Yesterday, I did not want to be the mom. Have you ever had those days? The sun is shining, and you just want to bolt outside, let the laundry go, feel the grass in your toes, have someone else deal with the to do list, be the kid again? That was me.
I did not want to spoon-feed Oli to keep him from thrusting food onto his face, hair, clothes with his hands.
I did not want to tell Jo that yes, she had to do math.
I did not want to call the insurance company and do battle with the claims department.
I did not want to make the grocery list.
I did not want to tell Logan and Atticus to stop hitting one another with light sabers.
I did not want to ask someone to sweep the floor under the table before Seven decided to dine on the crumbs.
But I did it. I did it all.
No, my heart wasn't exactly in the "meek and quiet spirit." I wasn't serving with joy. I was just serving. I smiled, I spoke kindly, I did the good momma thing. But it was fake.
I started to feel kind of guilty about it about halfway through the day. Mani had just announced--the second that I was finally able to sit down and take a bite of my lunch--that he had to go potty. And he needed help. Because this was, as he is wont to blare in his loudest preschooler voice: "Pooping tiiiiiiiiime!"

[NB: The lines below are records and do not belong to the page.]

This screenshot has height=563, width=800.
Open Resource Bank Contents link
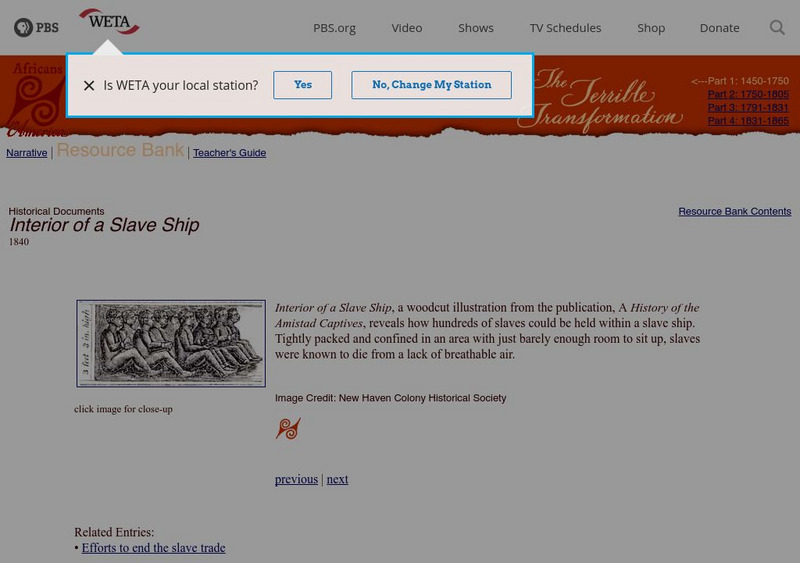point(735,211)
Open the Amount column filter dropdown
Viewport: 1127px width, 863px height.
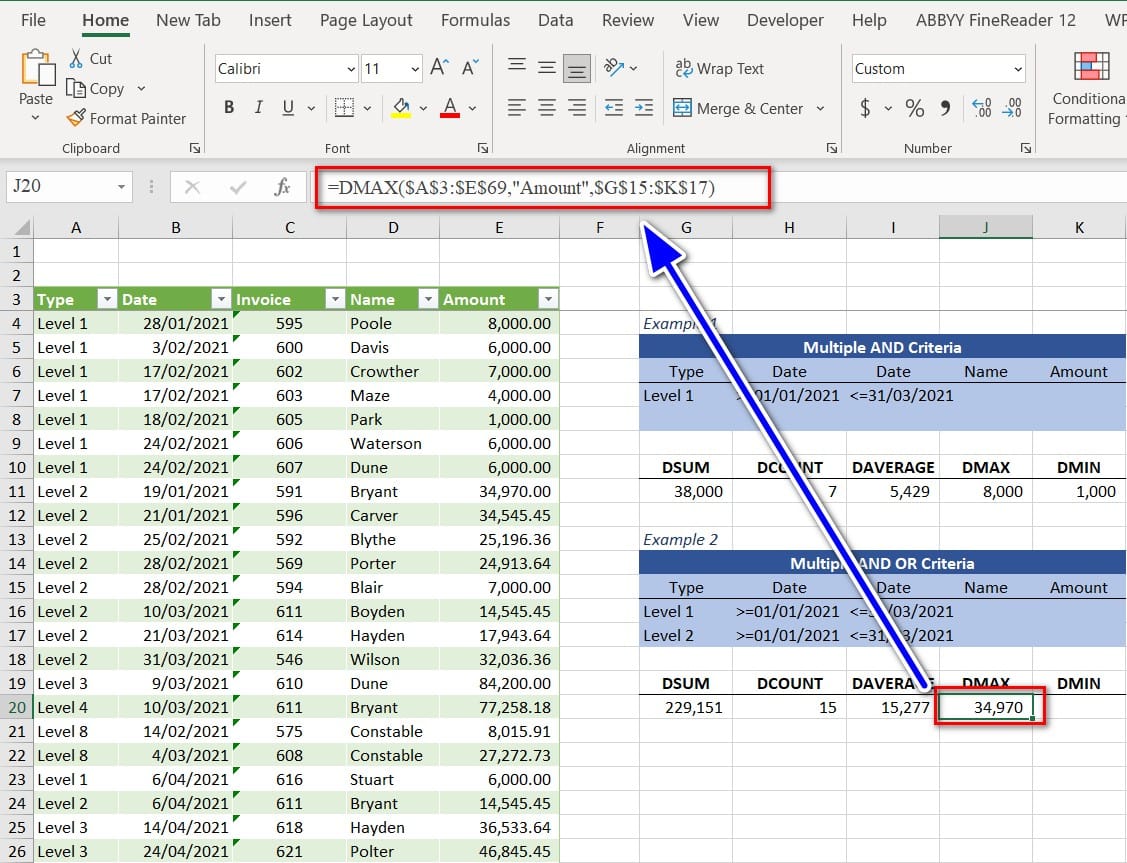(x=547, y=299)

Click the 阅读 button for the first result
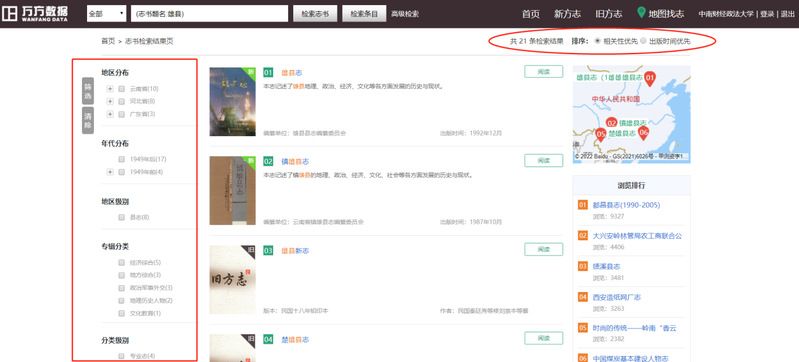(x=544, y=72)
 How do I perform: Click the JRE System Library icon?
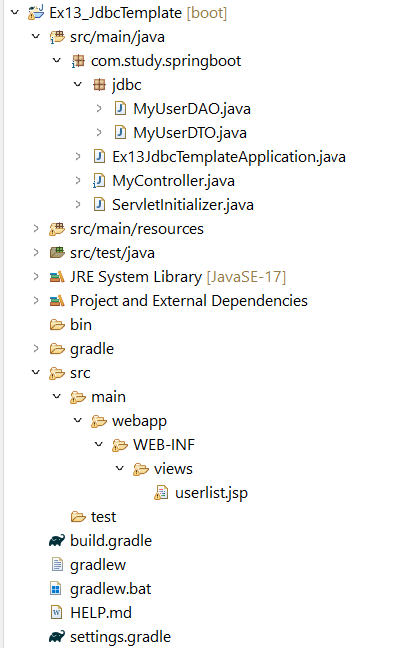(57, 277)
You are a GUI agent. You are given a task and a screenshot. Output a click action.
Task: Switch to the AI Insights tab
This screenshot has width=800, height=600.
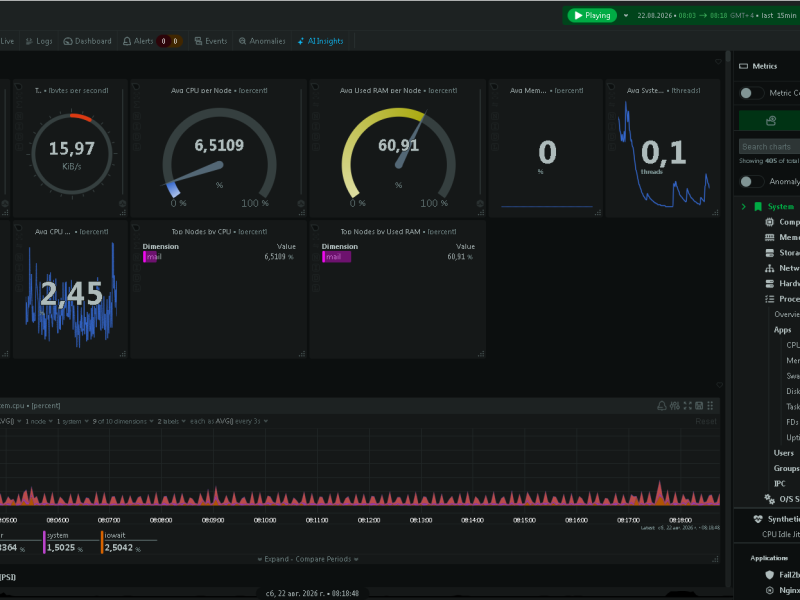pyautogui.click(x=320, y=41)
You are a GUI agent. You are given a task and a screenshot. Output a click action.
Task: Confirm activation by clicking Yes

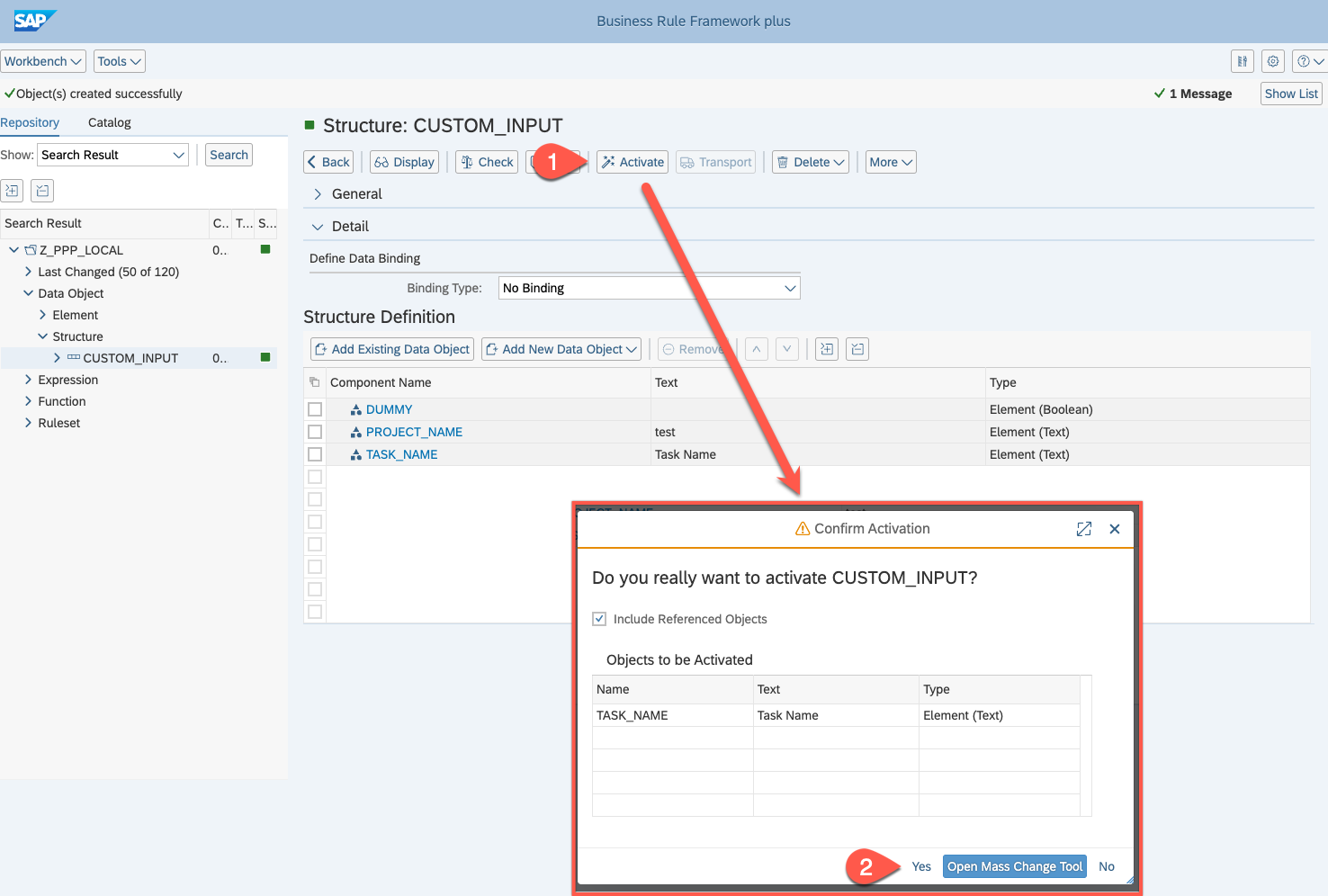point(921,866)
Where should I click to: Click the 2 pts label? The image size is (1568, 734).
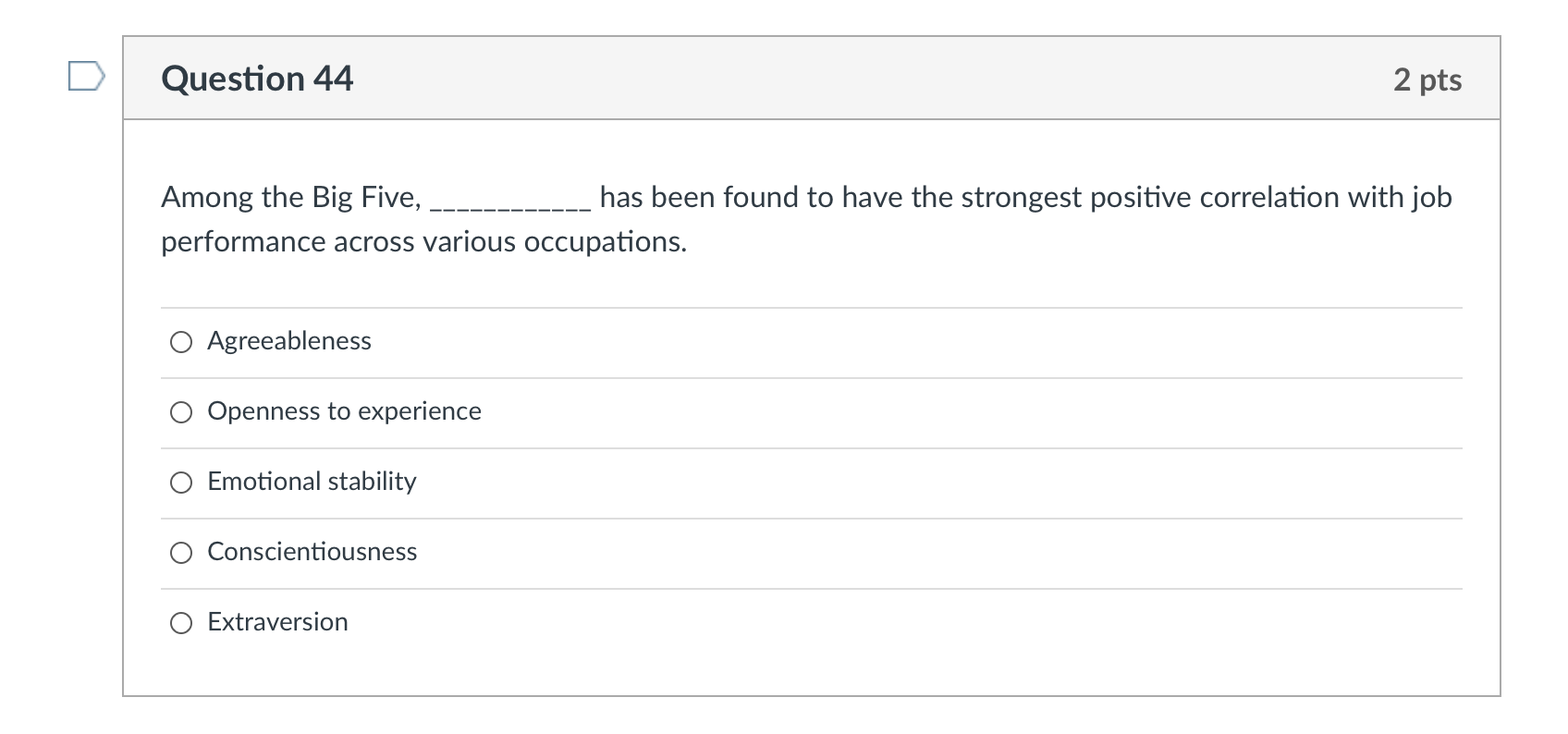1429,80
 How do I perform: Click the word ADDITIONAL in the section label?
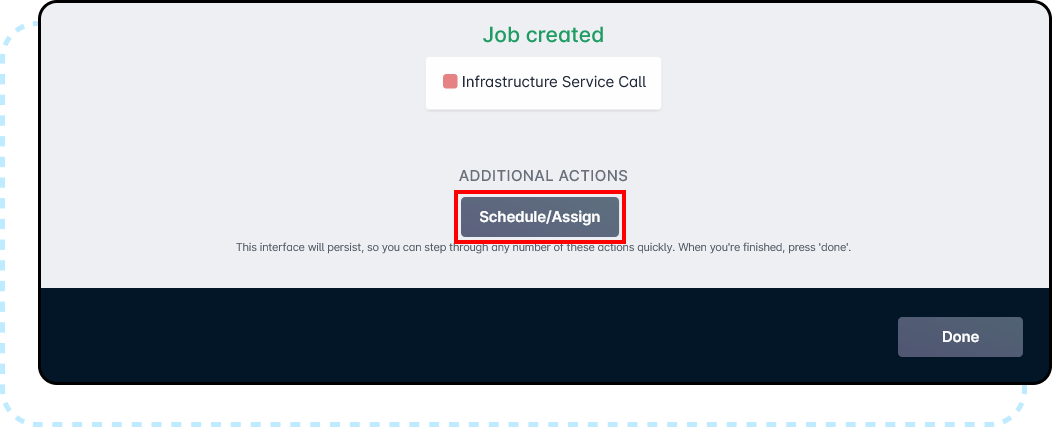[x=506, y=176]
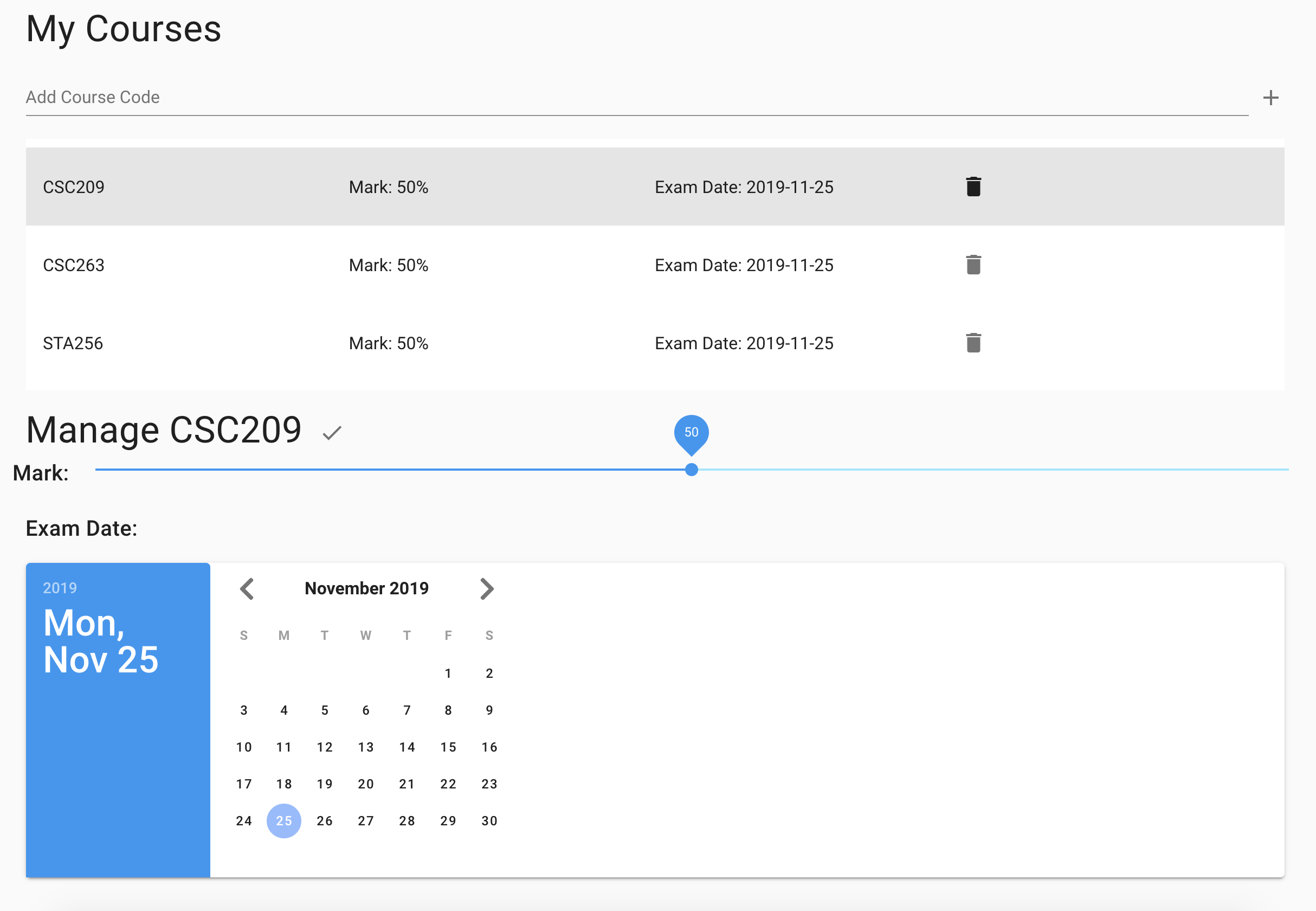The width and height of the screenshot is (1316, 911).
Task: Delete the STA256 course with trash icon
Action: click(x=973, y=343)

I stopped myself from sighing, plastered a great big old smile on my face, put my lovely glass of lemonade down, and stood up.
"Let's go, big boy!" I told him, and he gleefully clambered from his booster seat.
He cheerfully pottied at snail's speed, while begging me to read book after book. He cheerfully flushed, after giving me his 10-minute version of where the poop goes. He cheerfully washed his hands in slow motion taking care to scrub each finger for the entire length of the ABC song. Then, he cheerfully climbed back into his chair and ate his lunch in about 15 seconds, leaving me to gulp my food down and race back into action. I purposed to smile the entire time. And I pulled it off, believe it or not.
Just before dinner, a funny thing happened. I realized that my smile wasn't nearly so forced any more. I wasn't gritting my teeth as I attempted to break the world's record for number of consecutive readings of "Goodnight Moon." I listened to Jo complain about the instructions in her vocabulary book and actually felt a shred of sympathy. My older boys decided to re-enact a Three Stooges skit for me and I actually laughed.
My dad always said that when you were in a rotten mood, no one needed to pay the price for your misery. He'd sing the chorus to the Simon and Garfunkel song, wink one of his amazing blue eyes at you, and walk away. I had no idea that he wasn't just mocking me at the time.
Sometimes, faking it works. Play your cards right, and it might even get you barefoot in the backyard after all.